Inoltre, l’applicazione integrale del contratto sia nazionale che di secondo livello territoriale, comporta la necessaria iscrizione degli operai, da parte delle imprese, alla Cassa Edile territoriale (Ente bilaterale di settore) e il relativo versamento di tutte le contribuzioni e gli accantonamenti riferiti agli elementi della retribuzione nonché agli oneri della sicurezza, alle misure assistenziali e sanitarie, che sono obbligatori, inscindibili e vincolanti ai fini della verifica della regolarità contributiva e, quindi, ai fini del rilascio del Durc. Provvedere, dunque, all’introduzione di una retribuzione di carattere universale, da estendere anche ai settori già coperti dalla contrattazione collettiva, come previsto, ad esempio, dalla proposta C. 1053, potrebbe alterare gli equilibri raggiunti nel tempo dalle parti sociali nazionali di settore.
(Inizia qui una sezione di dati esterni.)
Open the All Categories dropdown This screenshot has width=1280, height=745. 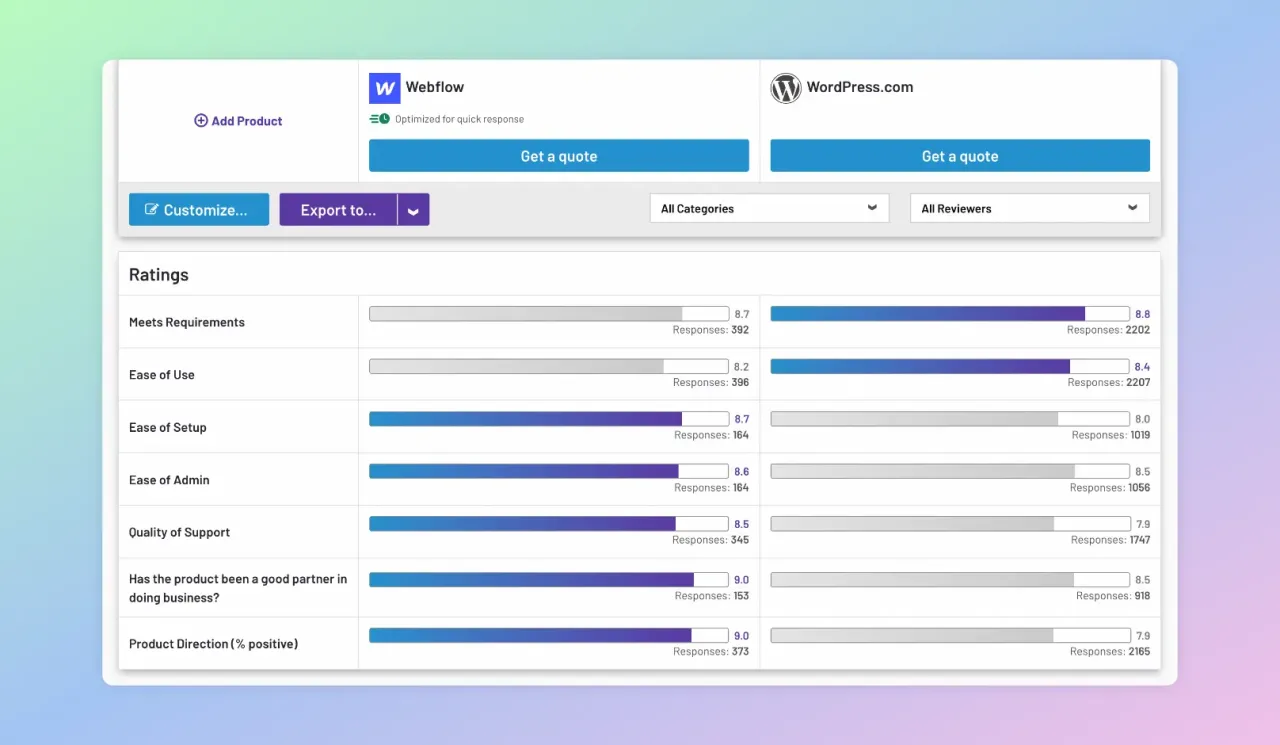pyautogui.click(x=768, y=208)
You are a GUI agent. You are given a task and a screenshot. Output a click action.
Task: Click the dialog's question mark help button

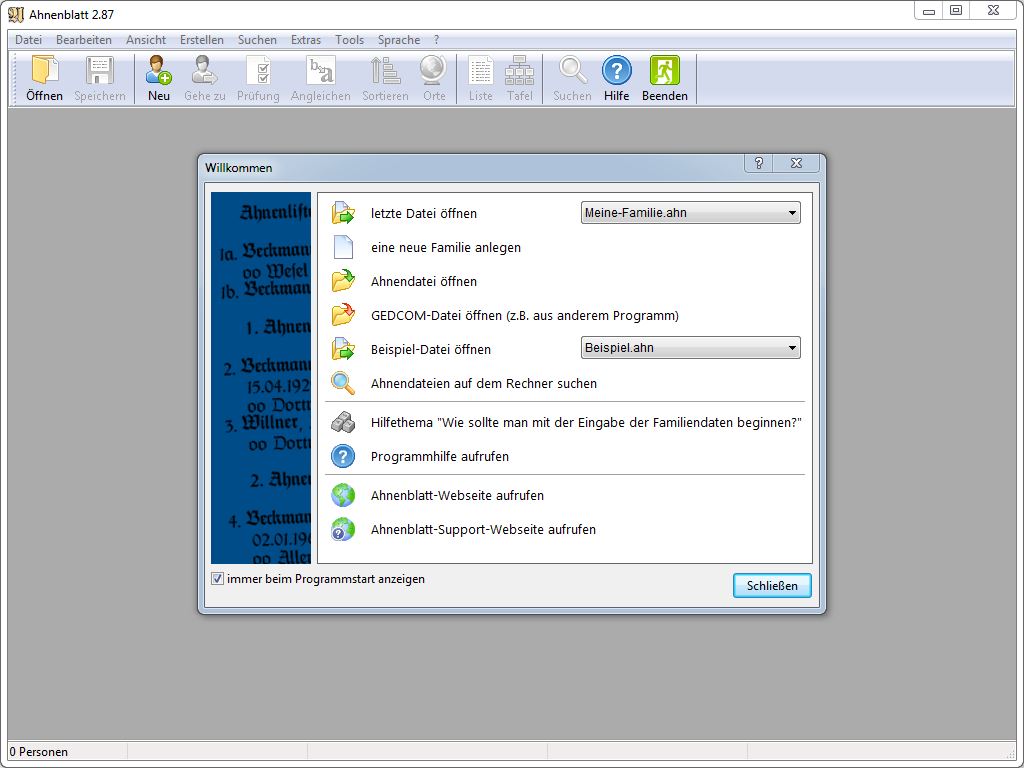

Qualora, infatti, tale salario minimo legale dovesse risultare inferiore al valore definito dalla contrattazione collettiva, le imprese che non applicano alcun contratto potrebbero presentare un’offerta più vantaggiosa, con la conseguente fuoriuscita dal mercato di tutte le imprese che fanno riferimento ai minimi contrattuali.

Le osservazioni dell’Ance

Entrando nel merito degli articolati, L’Associazione ha quindi formulato le proprie osservazioni sull’impianto normativo di ciascun provvedimento ed ha ribadito, in conclusione, che appare indispensabile mantenere fermo il ruolo della contrattazione collettiva, per l’edilizia nazionale e territoriale, quale garanzia di proporzionalità e adeguatezza.

Nello specifico, occorre intervenire per rendere obbligatoria l’applicazione dei contratti collettivi nazionali, e territoriali per l’edilizia, stipulati dalle associazioni dei datori e dei prestatori di lavoro comparativamente più rappresentative sul piano nazionale e strettamente connessi all’attività oggetto dell’appalto o della concessione svolta dall’impresa anche in maniera prevalente. Ciò garantirebbe l’applicazione, per le lavorazioni edili o prevalentemente edili, della suddetta contrattazione, con il conseguente riconoscimento di tutte le relative tutele e prestazioni, anche in termini di formazione e sicurezza sul lavoro. Questo è il percorso da intraprendere per garantire certezza ed equità nei trattamenti per lavoratori e imprese.